Bella always seemed to be a “gap” kid -- everyone could agree she needed services, but she may not qualify for specific therapies.
At the age of 19 months she started having meltdowns -- different than tantrums -- usually much worse and for lengthy amounts of time. Her meltdowns could last anywhere from 15-45 minutes and would include screaming at the top of her lungs, thrashing on the floor with no regard to her personal safety, and hitting, kicking, and biting anyone close enough to reach. Bella did this daily, but didn’t qualify for occupational therapy, physical therapy, or speech therapy. Due to these meltdowns, there was no way Bella could have been enrolled in a regular daycare.
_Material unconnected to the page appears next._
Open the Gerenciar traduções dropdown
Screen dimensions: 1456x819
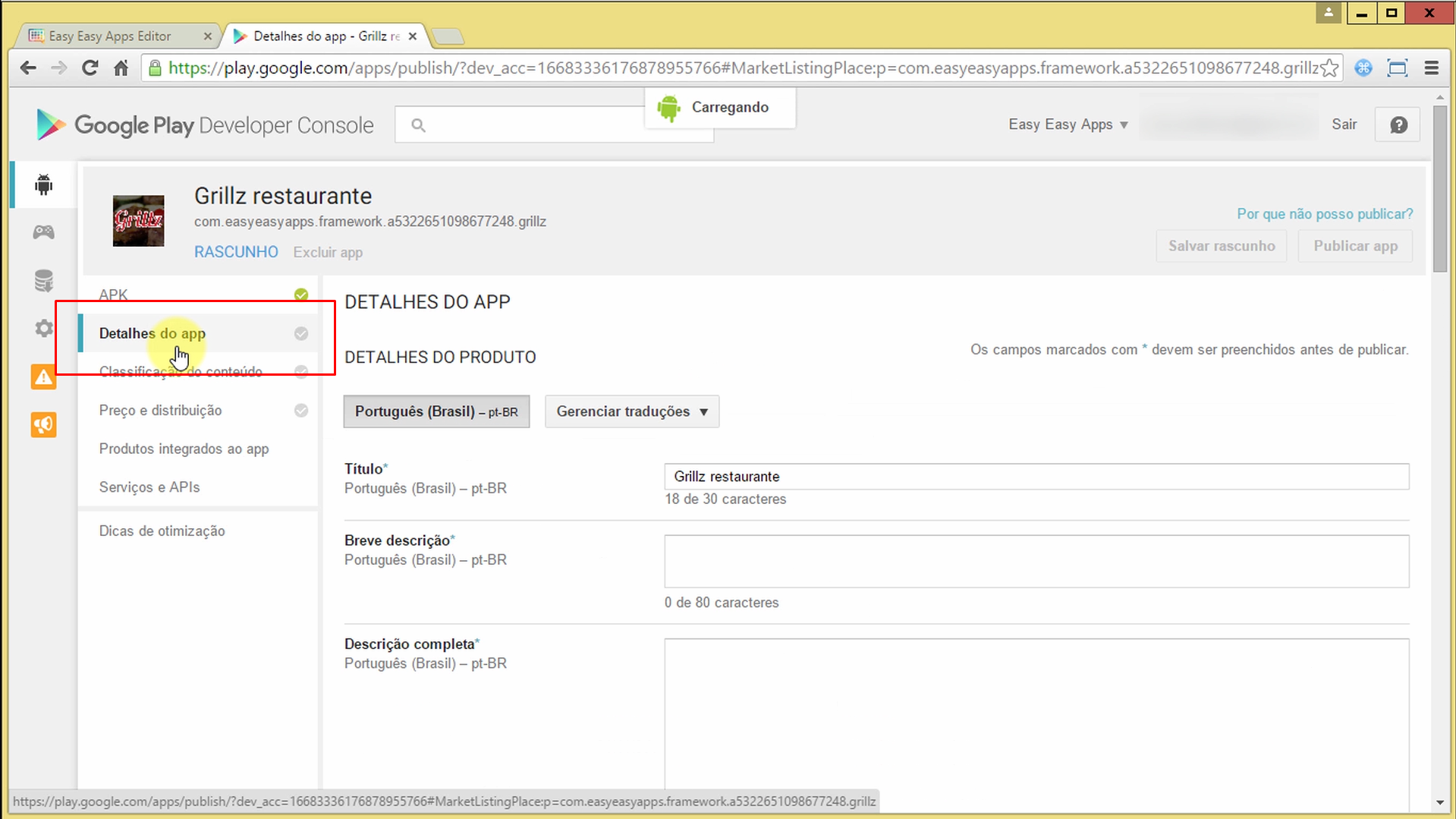631,411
Thankfully, Bella had access to ECCEL, a Developmental Day Treatment Clinic Services (DDTCS) program, which she attended from the age of 2 months until Kindergarten. She They had trained staff that could take Bella to a sensory room with dim, color lighting, with padded floors, and soft music to help calm her. Their staff did this daily until she graduated from their program prior to Kindergarten. That summer after ECCEL graduation, Bella received the autism diagnosis. It had been suspected since she was 2-1/2 years old, but again she never hit the threshold for the diagnosis until then.
The TEEL FAMILY
Cori and Josh Teel are the parents of two fraternal twins with developmental disabilities that attend Friendship Pediatric Services in Bryant, Arkansas. Their family is an example of the many across the state who will be forced to find another child care facility if the one therapy rule requirement passes legislation.